Any plugin can trigger a number of notifications. Notifications will show up in the Subscriptions menu if the end-user has subscribed to the plugin, so that it runs in the background regularly. Notifications will also show up directly after running the plugin manually, in the plugin results page in a similar view as in the Subscriptions menu:

Using JSON

Adding notifications can be done simply by supplying an array of objects to the Plugin Results Format under the key notifications:

{
...,
"data": {
...
},
"notifications": [
{
"id": "abcd1234",
"title": "Increase in conversions",
"message": "Chrome users had 30% higher conversion",
"status": "success",
"score": 0.83
},
{
"id": "efgh5678",
"title": "Decrease in conversions",
"message": "Safari users had 15% lower conversion",
"status": "warning",
"score": 0.62
}
],
"jsx": '''
<Insight>
...
</Insight>
'''
}

The notification object is straightforward:

  • id: This should be a key that is unique up to a certain level, to prevent duplicate notifications. Because each plugin may run many times per day in the background, make sure the id is chosen correctly. For example, if you want the notification for this plugin to show up a maximum of once per day, set id to the current timestamp truncated to the day. Or you may want to create an object hash of some sort based on only certain object fields, so that a certain amount of variation of notifications is allowable.
  • title: The title of the notification.
  • message: The full text body of the notification.
  • status: Can be one of info, success, warning or error.
  • score: Optional — A number in the range of 0.0 till 1.0, with 0.0 being very unimportant and 1.0 being very important.

Using JS

Another way to display notifications is through the js code. By using the JS helper function Notifications.add you can add a single notification or an array of notifications at once. The JSON format is the same as in the section above.

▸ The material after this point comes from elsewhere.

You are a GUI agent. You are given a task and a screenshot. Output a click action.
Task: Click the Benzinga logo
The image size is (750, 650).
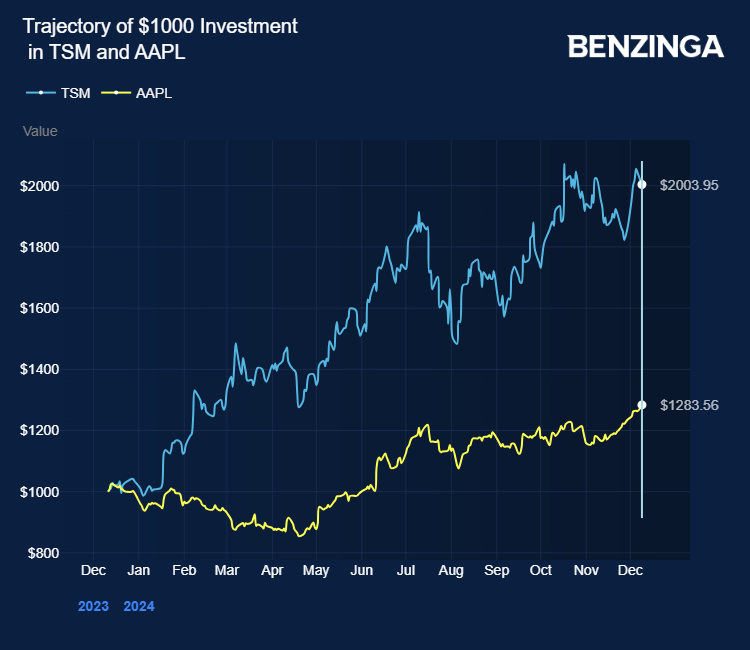645,46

The benefit using the js approach is that you will have access to all other plugin helper functions, such as automatically creating user friendly descriptions of a list of user features through User Segments. For plugin helper functions see the next section or the API Library.

Here is an example using the js approach:

{
...,
"data": {
...
},
"jsx": '''
<Insight>
...
</Insight>
''',
"js": '''
Notifications.add(results.helpers.getNotifications());
''',
"helper": '''
class {
getNotifications() {
return [
{
"id": "abcd1234",
"title": "Increase in conversions",
"message": `Chrome users had ${Utils.formatNumber(0.30, {percentage: true})}% higher conversion`,
"status": "success",
"score": 0.83
},
{
"id": "efgh5678",
"title": "Decrease in conversions",
"message": `Safari users had ${Utils.formatNumber(0.15, {percentage: true})}% lower conversion`,
"status": "warning",
"score": 0.62
}
];
}
}
'''
}

The downside of the js approach is that it will not allow Insight that use the plugins results to pass-through the notifications to the Insight. When running a plugin from an Insight, notifications from individual plugins do not end up as Insight notifications, so effectively they will stay hidden.

Using the JSON approach will allow the Insight to access the plugin notifications, for an example see the working with Plugins and Insight Notifications documentation.